Refus de transfèrement à la CPI
Mais malgré les demandes répétées de la CPI, la Côte d’Ivoire refuse jusqu’à présent de transférer Simone Gbagbo. Pour Abidjan, la CPI n’a pas à se substituer à la justice ivoirienne qui a prouvé, avec le procès de l’an dernier, qu’elle faisait son travail. Ce n’est pas l’avis des victimes représentées au procès de La Haye, qui déplorent cette absence de l’ex-première dame sur le banc des accusés.
« Les victimes considèrent qu’il y a eu essentiellement trois grands responsables dans la crise post-électorale : M. Gbagbo, Mme Gagbo et M. Blé Goudé.

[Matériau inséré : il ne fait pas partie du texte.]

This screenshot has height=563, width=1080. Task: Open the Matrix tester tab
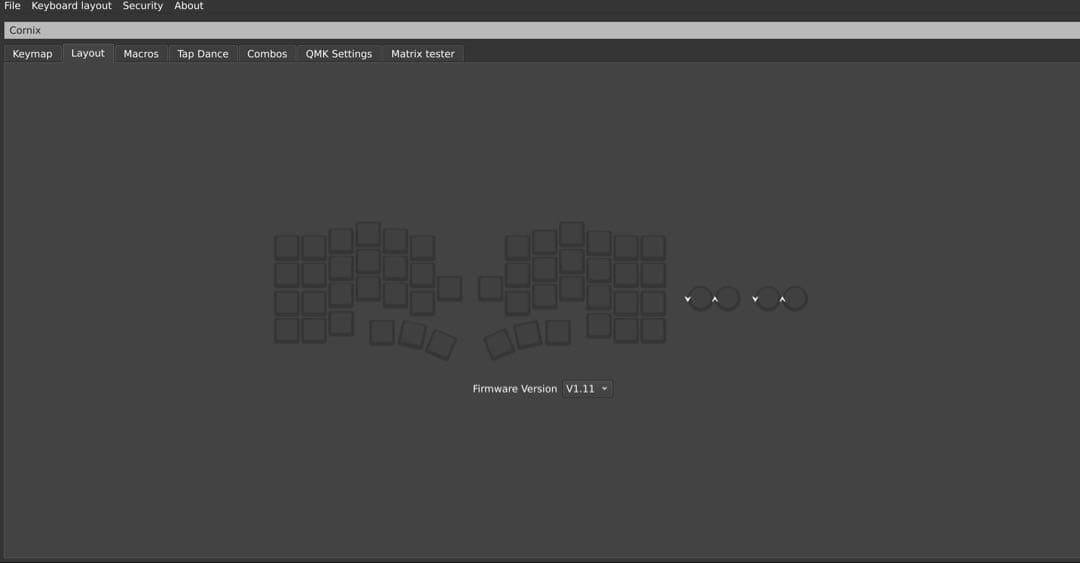pos(422,54)
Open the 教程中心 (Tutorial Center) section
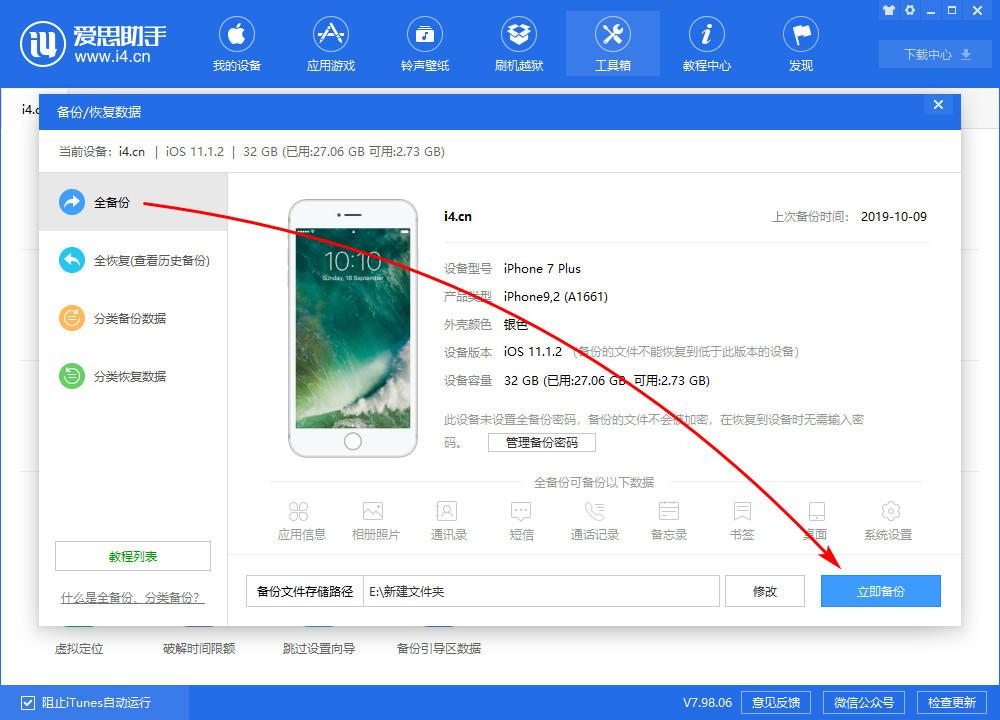The image size is (1000, 720). click(x=707, y=43)
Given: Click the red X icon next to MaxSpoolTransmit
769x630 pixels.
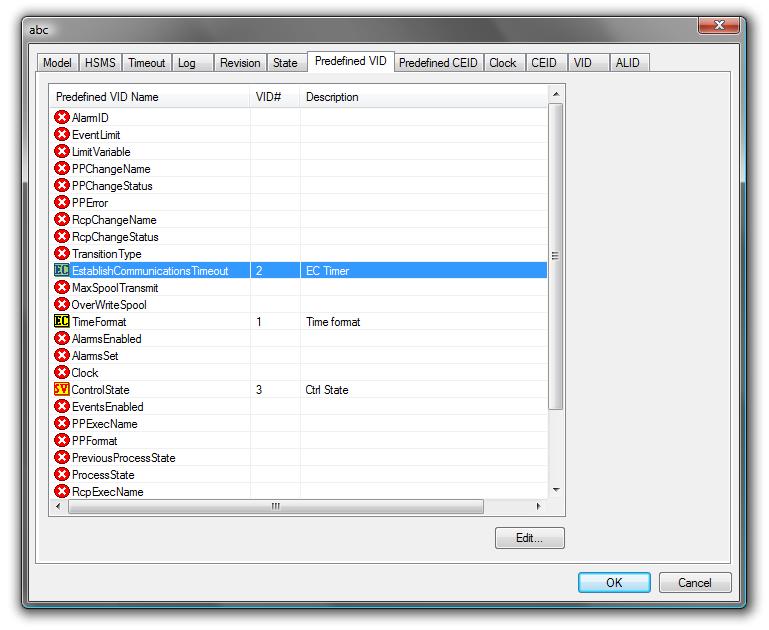Looking at the screenshot, I should pos(62,288).
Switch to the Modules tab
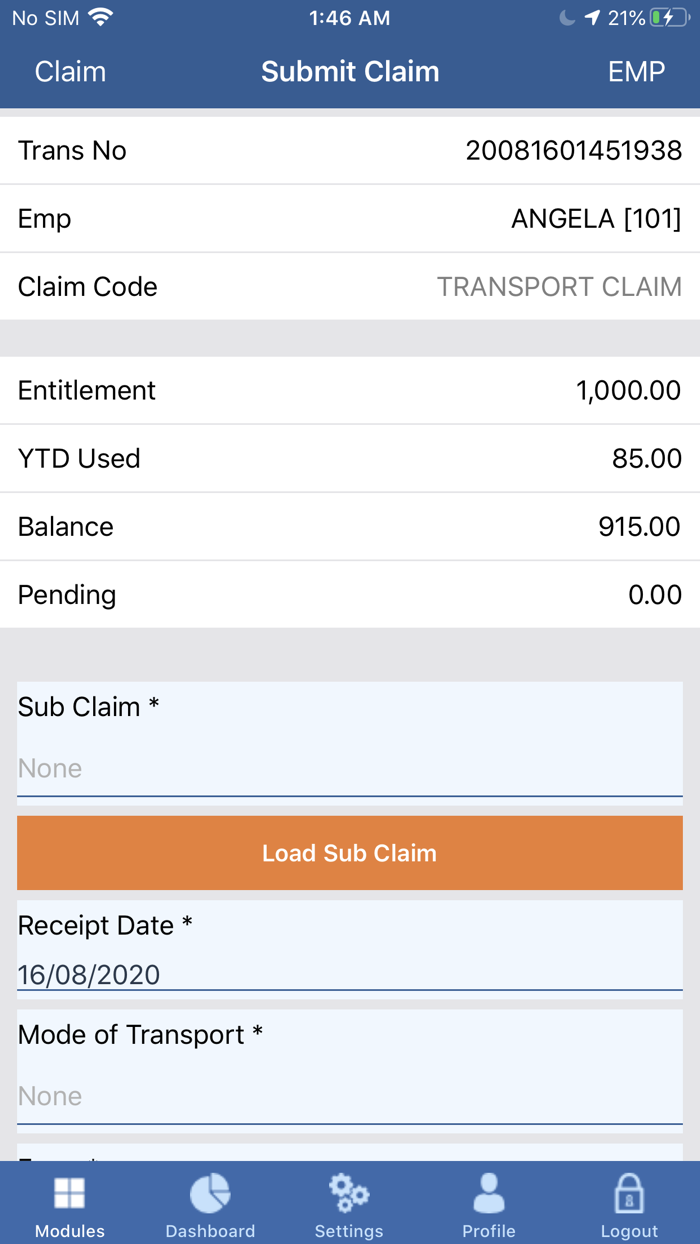700x1244 pixels. tap(69, 1202)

Et donc elles se disent que le fait que Mme Gbagbo soit absente ne permettra pas de comprendre entièrement le rôle qu’elle a joué dans la crise post-électorale », souligne Paolina Massidda, représentante des victimes. « La deuxième chose c’est qu’elles considèrent que les évènements pour lesquels Simone Gbagbo a été jugée en Côte d’Ivoire ne sont pas les mêmes évènements de la crise post-électorale que ceux jugés par la CPI. Donc elles considèrent que la justice ivoirienne, de facto, n’a pas jugé Mme Gbagbo pour les évènements de la crise post-électorale, et elles craignent que cela ne puisse pas être fait pas la justice nationale. Donc de rester sans alternative quant au fait que la justice puisse être rendue ».
Un nouveau procès pour crimes de sang ?
Malgré ces craintes exposées par les victimes, la justice ivoirienne pourrait bien juger très prochainement Simone Gbagbo pour des crimes de sang. On l’a appris ce mercredi : la chambre d’accusation a rendu, en janvier, un arrêt pour son renvoi devant la cour d’assises, justement pour de tels crimes présumés commis pendant la crise post-électorale. Ses avocats se sont immédiatement pourvus en cassation. Ce sera donc à la Cour suprême de trancher, lors d’une session prévue le 17 mars prochain.